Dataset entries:
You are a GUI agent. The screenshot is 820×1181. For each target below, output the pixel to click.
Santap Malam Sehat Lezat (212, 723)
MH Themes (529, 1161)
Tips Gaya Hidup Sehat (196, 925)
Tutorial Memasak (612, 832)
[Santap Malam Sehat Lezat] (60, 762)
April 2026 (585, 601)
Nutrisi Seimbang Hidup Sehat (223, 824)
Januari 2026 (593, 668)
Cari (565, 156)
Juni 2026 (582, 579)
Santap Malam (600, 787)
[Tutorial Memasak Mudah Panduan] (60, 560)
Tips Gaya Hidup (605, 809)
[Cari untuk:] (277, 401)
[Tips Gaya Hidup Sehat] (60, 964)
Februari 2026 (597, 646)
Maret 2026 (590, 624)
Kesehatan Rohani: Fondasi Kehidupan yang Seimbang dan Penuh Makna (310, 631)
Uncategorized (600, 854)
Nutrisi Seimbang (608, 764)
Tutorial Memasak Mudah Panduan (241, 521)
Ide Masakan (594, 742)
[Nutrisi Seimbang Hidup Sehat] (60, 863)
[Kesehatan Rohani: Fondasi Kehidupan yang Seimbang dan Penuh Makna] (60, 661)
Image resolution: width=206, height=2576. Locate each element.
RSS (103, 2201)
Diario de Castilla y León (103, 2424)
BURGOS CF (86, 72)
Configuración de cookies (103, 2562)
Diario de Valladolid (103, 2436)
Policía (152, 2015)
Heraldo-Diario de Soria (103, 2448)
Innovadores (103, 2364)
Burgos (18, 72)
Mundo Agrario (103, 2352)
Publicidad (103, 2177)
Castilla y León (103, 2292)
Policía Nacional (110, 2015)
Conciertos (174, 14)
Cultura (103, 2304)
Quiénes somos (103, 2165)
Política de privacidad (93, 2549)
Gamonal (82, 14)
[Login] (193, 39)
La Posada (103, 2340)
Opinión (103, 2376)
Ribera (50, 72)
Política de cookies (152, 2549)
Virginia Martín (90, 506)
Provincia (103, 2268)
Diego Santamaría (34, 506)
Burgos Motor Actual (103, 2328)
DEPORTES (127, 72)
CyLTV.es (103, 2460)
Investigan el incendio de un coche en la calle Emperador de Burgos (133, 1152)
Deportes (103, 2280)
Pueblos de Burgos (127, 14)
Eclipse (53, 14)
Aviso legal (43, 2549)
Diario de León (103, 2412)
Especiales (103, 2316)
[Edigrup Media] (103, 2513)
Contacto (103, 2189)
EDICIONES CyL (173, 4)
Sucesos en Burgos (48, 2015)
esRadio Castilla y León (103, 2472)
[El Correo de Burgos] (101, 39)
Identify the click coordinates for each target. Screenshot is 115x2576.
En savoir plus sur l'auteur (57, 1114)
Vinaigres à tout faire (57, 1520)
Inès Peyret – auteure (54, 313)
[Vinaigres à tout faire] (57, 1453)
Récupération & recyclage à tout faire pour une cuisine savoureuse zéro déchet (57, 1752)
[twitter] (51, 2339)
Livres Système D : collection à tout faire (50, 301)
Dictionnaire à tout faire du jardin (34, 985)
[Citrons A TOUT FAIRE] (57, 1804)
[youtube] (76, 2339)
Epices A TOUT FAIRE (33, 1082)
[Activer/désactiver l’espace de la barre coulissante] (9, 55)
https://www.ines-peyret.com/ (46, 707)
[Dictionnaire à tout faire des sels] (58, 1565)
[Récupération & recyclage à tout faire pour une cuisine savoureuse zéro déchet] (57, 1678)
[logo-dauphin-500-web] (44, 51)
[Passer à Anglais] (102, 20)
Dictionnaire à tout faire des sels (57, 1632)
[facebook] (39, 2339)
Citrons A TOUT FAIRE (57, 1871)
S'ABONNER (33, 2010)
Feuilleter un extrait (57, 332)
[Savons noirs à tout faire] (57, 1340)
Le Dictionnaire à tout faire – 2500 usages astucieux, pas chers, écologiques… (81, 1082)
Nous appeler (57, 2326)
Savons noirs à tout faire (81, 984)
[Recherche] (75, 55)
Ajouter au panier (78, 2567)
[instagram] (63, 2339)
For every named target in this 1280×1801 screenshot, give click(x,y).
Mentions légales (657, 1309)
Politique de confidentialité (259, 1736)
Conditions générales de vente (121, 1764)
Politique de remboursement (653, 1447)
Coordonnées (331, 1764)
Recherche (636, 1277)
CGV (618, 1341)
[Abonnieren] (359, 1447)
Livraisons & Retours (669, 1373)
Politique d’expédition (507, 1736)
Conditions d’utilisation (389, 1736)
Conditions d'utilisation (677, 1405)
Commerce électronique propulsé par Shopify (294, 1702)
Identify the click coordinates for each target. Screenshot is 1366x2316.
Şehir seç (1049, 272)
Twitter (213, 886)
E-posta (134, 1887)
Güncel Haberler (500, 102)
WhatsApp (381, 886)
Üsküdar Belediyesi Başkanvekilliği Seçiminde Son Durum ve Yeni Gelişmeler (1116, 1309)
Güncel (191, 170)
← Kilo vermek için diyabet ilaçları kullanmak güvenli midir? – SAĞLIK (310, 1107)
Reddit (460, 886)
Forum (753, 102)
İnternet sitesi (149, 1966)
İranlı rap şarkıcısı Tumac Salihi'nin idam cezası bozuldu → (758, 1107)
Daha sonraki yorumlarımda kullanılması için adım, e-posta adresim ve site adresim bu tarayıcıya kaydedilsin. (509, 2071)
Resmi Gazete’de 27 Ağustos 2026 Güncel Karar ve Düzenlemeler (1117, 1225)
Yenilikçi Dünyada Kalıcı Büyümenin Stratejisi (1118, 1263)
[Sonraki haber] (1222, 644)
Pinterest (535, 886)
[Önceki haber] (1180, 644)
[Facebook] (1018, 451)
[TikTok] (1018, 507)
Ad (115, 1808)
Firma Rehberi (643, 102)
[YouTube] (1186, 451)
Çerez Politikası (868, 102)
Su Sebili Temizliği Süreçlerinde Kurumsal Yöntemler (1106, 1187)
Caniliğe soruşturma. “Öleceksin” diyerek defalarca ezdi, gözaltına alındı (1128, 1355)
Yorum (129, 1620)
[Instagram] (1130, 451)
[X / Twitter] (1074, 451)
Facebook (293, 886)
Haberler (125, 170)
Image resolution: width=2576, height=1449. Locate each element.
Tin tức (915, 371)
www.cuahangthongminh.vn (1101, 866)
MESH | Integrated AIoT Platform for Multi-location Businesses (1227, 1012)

→ What you will do
With every word kept as it is, set down the entries again.

→ Answer to the problem
You are a GUI agent. The screenshot is 820×1181. For each target below, output the pixel to click.
Santap Malam Sehat Lezat (212, 723)
MH Themes (529, 1161)
Tips Gaya Hidup Sehat (196, 925)
Tutorial Memasak (612, 832)
[Santap Malam Sehat Lezat] (60, 762)
April 2026 (585, 601)
Nutrisi Seimbang Hidup Sehat (223, 824)
Januari 2026 (593, 668)
Cari (565, 156)
Juni 2026 (582, 579)
Santap Malam (600, 787)
[Tutorial Memasak Mudah Panduan] (60, 560)
Tips Gaya Hidup (605, 809)
[Cari untuk:] (277, 401)
[Tips Gaya Hidup Sehat] (60, 964)
Februari 2026 (597, 646)
Maret 2026 (590, 624)
Kesehatan Rohani: Fondasi Kehidupan yang Seimbang dan Penuh Makna (310, 631)
Uncategorized (600, 854)
Nutrisi Seimbang (608, 764)
Tutorial Memasak Mudah Panduan (241, 521)
Ide Masakan (594, 742)
[Nutrisi Seimbang Hidup Sehat] (60, 863)
[Kesehatan Rohani: Fondasi Kehidupan yang Seimbang dan Penuh Makna] (60, 661)
Image resolution: width=206, height=2576. Locate each element.
RSS (103, 2201)
Diario de Castilla y León (103, 2424)
BURGOS CF (86, 72)
Configuración de cookies (103, 2562)
Diario de Valladolid (103, 2436)
Policía (152, 2015)
Heraldo-Diario de Soria (103, 2448)
Innovadores (103, 2364)
Burgos (18, 72)
Mundo Agrario (103, 2352)
Publicidad (103, 2177)
Castilla y León (103, 2292)
Policía Nacional (110, 2015)
Conciertos (174, 14)
Cultura (103, 2304)
Quiénes somos (103, 2165)
Política de privacidad (93, 2549)
Gamonal (82, 14)
[Login] (193, 39)
La Posada (103, 2340)
Opinión (103, 2376)
Ribera (50, 72)
Política de cookies (152, 2549)
Virginia Martín (90, 506)
Provincia (103, 2268)
Diego Santamaría (34, 506)
Burgos Motor Actual (103, 2328)
DEPORTES (127, 72)
CyLTV.es (103, 2460)
Investigan el incendio de un coche en la calle Emperador de Burgos (133, 1152)
Deportes (103, 2280)
Pueblos de Burgos (127, 14)
Eclipse (53, 14)
Aviso legal (43, 2549)
Diario de León (103, 2412)
Especiales (103, 2316)
[Edigrup Media] (103, 2513)
Contacto (103, 2189)
EDICIONES CyL (173, 4)
Sucesos en Burgos (48, 2015)
esRadio Castilla y León (103, 2472)
[El Correo de Burgos] (101, 39)
Identify the click coordinates for each target. Screenshot is 115x2576.
En savoir plus sur l'auteur (57, 1114)
Vinaigres à tout faire (57, 1520)
Inès Peyret – auteure (54, 313)
[Vinaigres à tout faire] (57, 1453)
Récupération & recyclage à tout faire pour une cuisine savoureuse zéro déchet (57, 1752)
[twitter] (51, 2339)
Livres Système D : collection à tout faire (50, 301)
Dictionnaire à tout faire du jardin (34, 985)
[Citrons A TOUT FAIRE] (57, 1804)
[youtube] (76, 2339)
Epices A TOUT FAIRE (33, 1082)
[Activer/désactiver l’espace de la barre coulissante] (9, 55)
https://www.ines-peyret.com/ (46, 707)
[Dictionnaire à tout faire des sels] (58, 1565)
[Récupération & recyclage à tout faire pour une cuisine savoureuse zéro déchet] (57, 1678)
[logo-dauphin-500-web] (44, 51)
[Passer à Anglais] (102, 20)
Dictionnaire à tout faire des sels (57, 1632)
[facebook] (39, 2339)
Citrons A TOUT FAIRE (57, 1871)
S'ABONNER (33, 2010)
Feuilleter un extrait (57, 332)
[Savons noirs à tout faire] (57, 1340)
Le Dictionnaire à tout faire – 2500 usages astucieux, pas chers, écologiques… (81, 1082)
Nous appeler (57, 2326)
Savons noirs à tout faire (81, 984)
[Recherche] (75, 55)
Ajouter au panier (78, 2567)
[instagram] (63, 2339)
For every named target in this 1280×1801 screenshot, give click(x,y).
Mentions légales (657, 1309)
Politique de confidentialité (259, 1736)
Conditions générales de vente (121, 1764)
Politique de remboursement (653, 1447)
Coordonnées (331, 1764)
Recherche (636, 1277)
CGV (618, 1341)
[Abonnieren] (359, 1447)
Livraisons & Retours (669, 1373)
Politique d’expédition (507, 1736)
Conditions d’utilisation (389, 1736)
Conditions d'utilisation (677, 1405)
Commerce électronique propulsé par Shopify (294, 1702)
Identify the click coordinates for each target. Screenshot is 1366x2316.
Şehir seç (1049, 272)
Twitter (213, 886)
E-posta (134, 1887)
Güncel Haberler (500, 102)
WhatsApp (381, 886)
Üsküdar Belediyesi Başkanvekilliği Seçiminde Son Durum ve Yeni Gelişmeler (1116, 1309)
Güncel (191, 170)
← Kilo vermek için diyabet ilaçları kullanmak güvenli midir? – SAĞLIK (310, 1107)
Reddit (460, 886)
Forum (753, 102)
İnternet sitesi (149, 1966)
İranlı rap şarkıcısı Tumac Salihi'nin idam cezası bozuldu → (758, 1107)
Daha sonraki yorumlarımda kullanılması için adım, e-posta adresim ve site adresim bu tarayıcıya kaydedilsin. (509, 2071)
Resmi Gazete’de 27 Ağustos 2026 Güncel Karar ve Düzenlemeler (1117, 1225)
Yenilikçi Dünyada Kalıcı Büyümenin Stratejisi (1118, 1263)
[Sonraki haber] (1222, 644)
Pinterest (535, 886)
[Önceki haber] (1180, 644)
[Facebook] (1018, 451)
[TikTok] (1018, 507)
Ad (115, 1808)
Firma Rehberi (643, 102)
[YouTube] (1186, 451)
Çerez Politikası (868, 102)
Su Sebili Temizliği Süreçlerinde Kurumsal Yöntemler (1106, 1187)
Caniliğe soruşturma. “Öleceksin” diyerek defalarca ezdi, gözaltına alındı (1128, 1355)
Yorum (129, 1620)
[Instagram] (1130, 451)
[X / Twitter] (1074, 451)
Facebook (293, 886)
Haberler (125, 170)
Image resolution: width=2576, height=1449. Locate each element.
Tin tức (915, 371)
www.cuahangthongminh.vn (1101, 866)
MESH | Integrated AIoT Platform for Multi-location Businesses (1227, 1012)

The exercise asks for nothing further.